- This code generates test data in json format.
- It creates duplicate records that need to be excluded in the output directory. Only the latest unique records should be kept.
- Spark reads the json data into a dataframe, pulls the latest versions of each record and writes out to a directory using hive partitioning strategy.
- I'm using python 3.9.5 for this project.
- To set up this project with pyenv and virtualenv, use Method 1
- If you want to try asdf and poetry, see Method 2 below.
Note that these instructions for installing the python version and its dependencies may not be perfect. You may hit some bumps along the way. Do your best to achieve the following:
- The goal for a proper setup is to:
- Startup a virtual environment with python 3.9.5.
- Install the python dependencies.
- However you choose to do this is up to you.
- You can try my Method 1 or Method 2 or some other method you prefer.
- I've included both a requirements-dev.txt file and a pyproject.toml file.
- It is up to you to either use pip or poetry to install the dependencies.

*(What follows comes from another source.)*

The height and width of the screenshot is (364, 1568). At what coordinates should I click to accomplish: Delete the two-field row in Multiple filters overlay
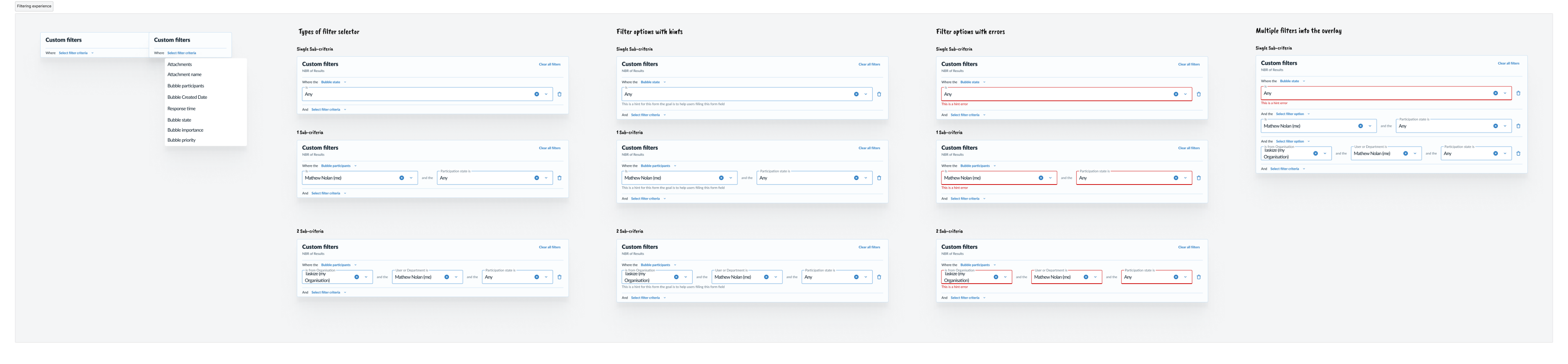click(1518, 126)
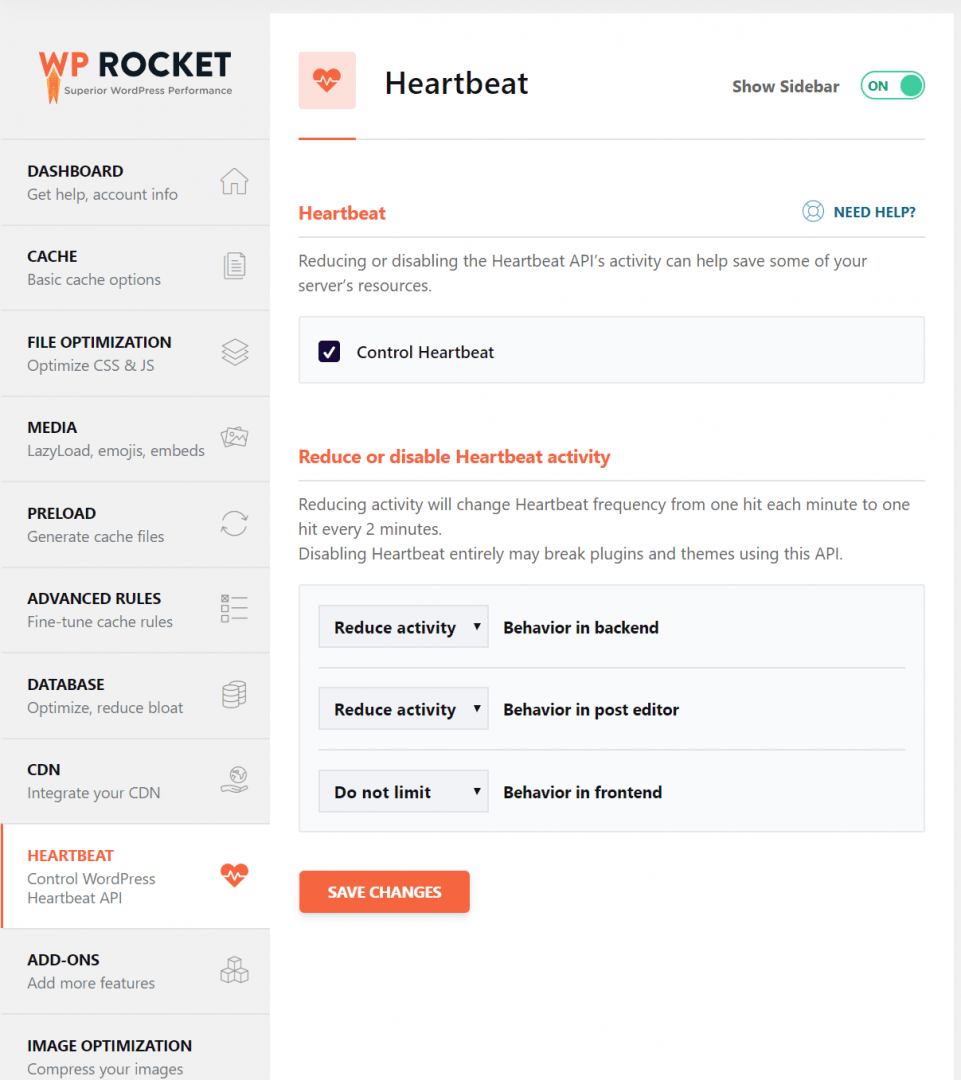Open the Behavior in post editor dropdown
Screen dimensions: 961x1080
[x=402, y=708]
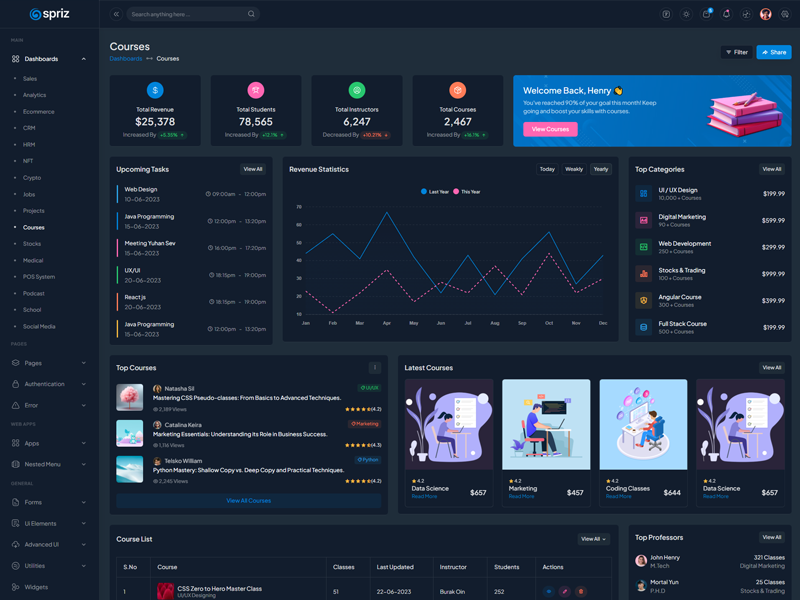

# Install Python 3.9.5 using pyenv if you're already using pyenv
pyenv install 3.9.5
pyenv local 3.9.5
# Create the virtual environment with "virtualenv" if you're already using virtualenv
pyenv virtualenv 3.9.5 myenv
ls ~/.pyenv/versions/myenv
pyenv activate myenv
pip install -r requirements-dev.txt
# Or you can try venv as an alternative to pyenv
# Insure you're using python 3.9 before using this alternative
python -m venv test-env
source test-env/bin/activate
pip install -r requirements-dev.txt
I prefer to use asdf and poetry.
- You'll see there's a .tools-versions file in the root dir.

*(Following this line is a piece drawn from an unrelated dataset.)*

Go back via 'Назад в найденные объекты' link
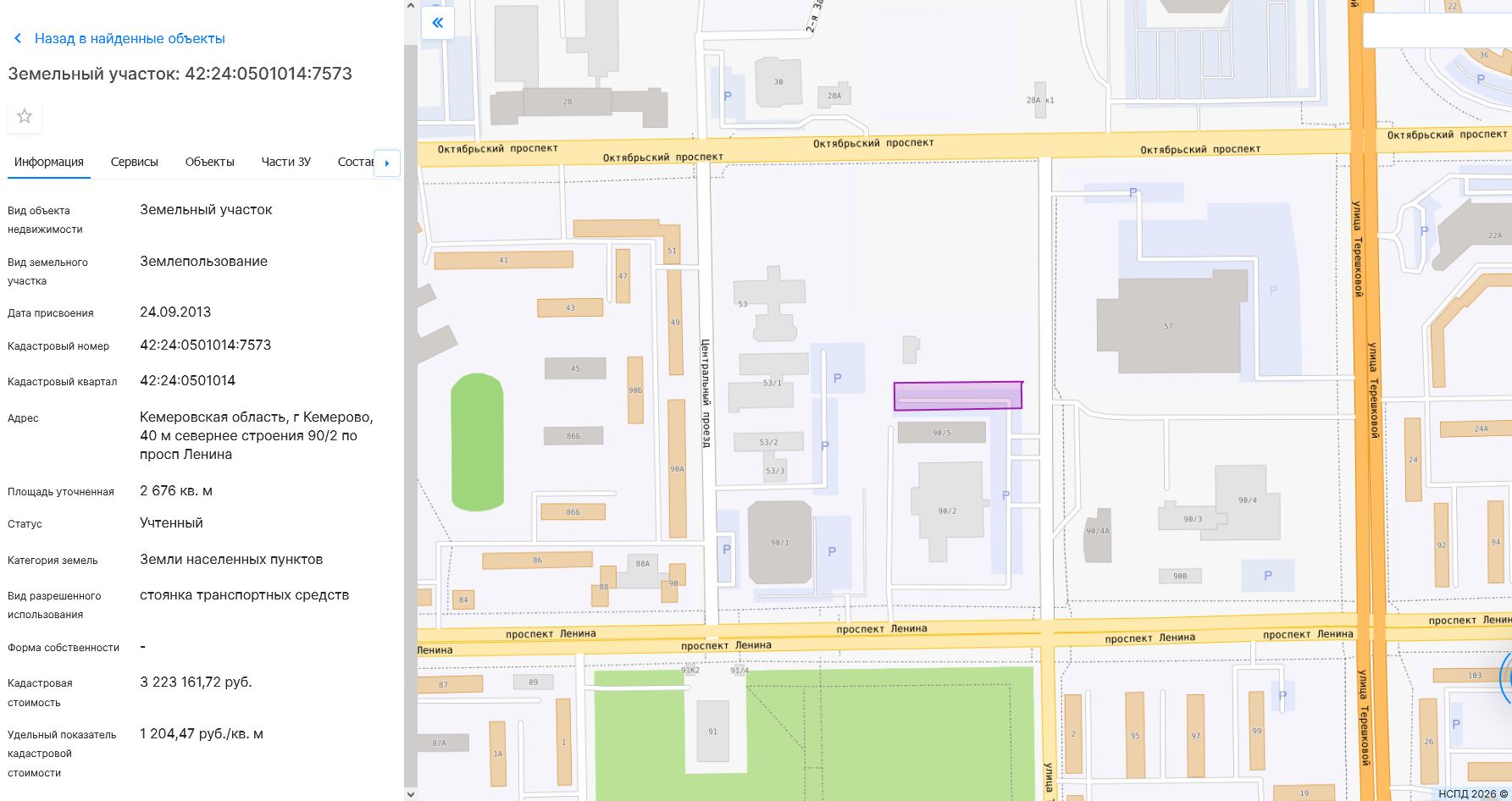The height and width of the screenshot is (801, 1512). [129, 39]
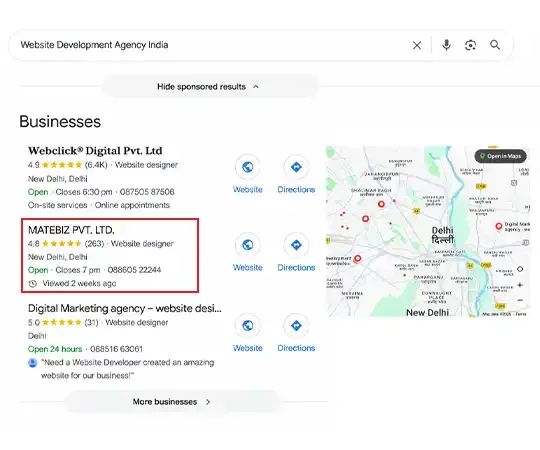
Task: Open Digital Marketing agency listing title
Action: pyautogui.click(x=125, y=308)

- This file is referenced when you run asdf install.
- Python 3.9.5 is defined in the .tools-versions file.
- This is how asdf install will know to install python 3.9.5.
# Clone the asdf repository
git clone https://github.com/asdf-vm/asdf.git ~/.asdf --branch v0.10.2
echo '. $HOME/.asdf/asdf.sh' >> ~/.bashrc
source ~/.bashrc
# Add the Python plugin for asdf
asdf plugin add python
# Install the required Python version
asdf install
python # should startup a python 3.9.5 repl
ctrl-d # exit from the repl
curl -sSL https://install.python-poetry.org | python3 -
# Configure Poetry to create virtual environments in the project directory
poetry config virtualenvs.in-project true
# Install project dependencies
poetry env info # will show "NA" for "Path" and "Executable"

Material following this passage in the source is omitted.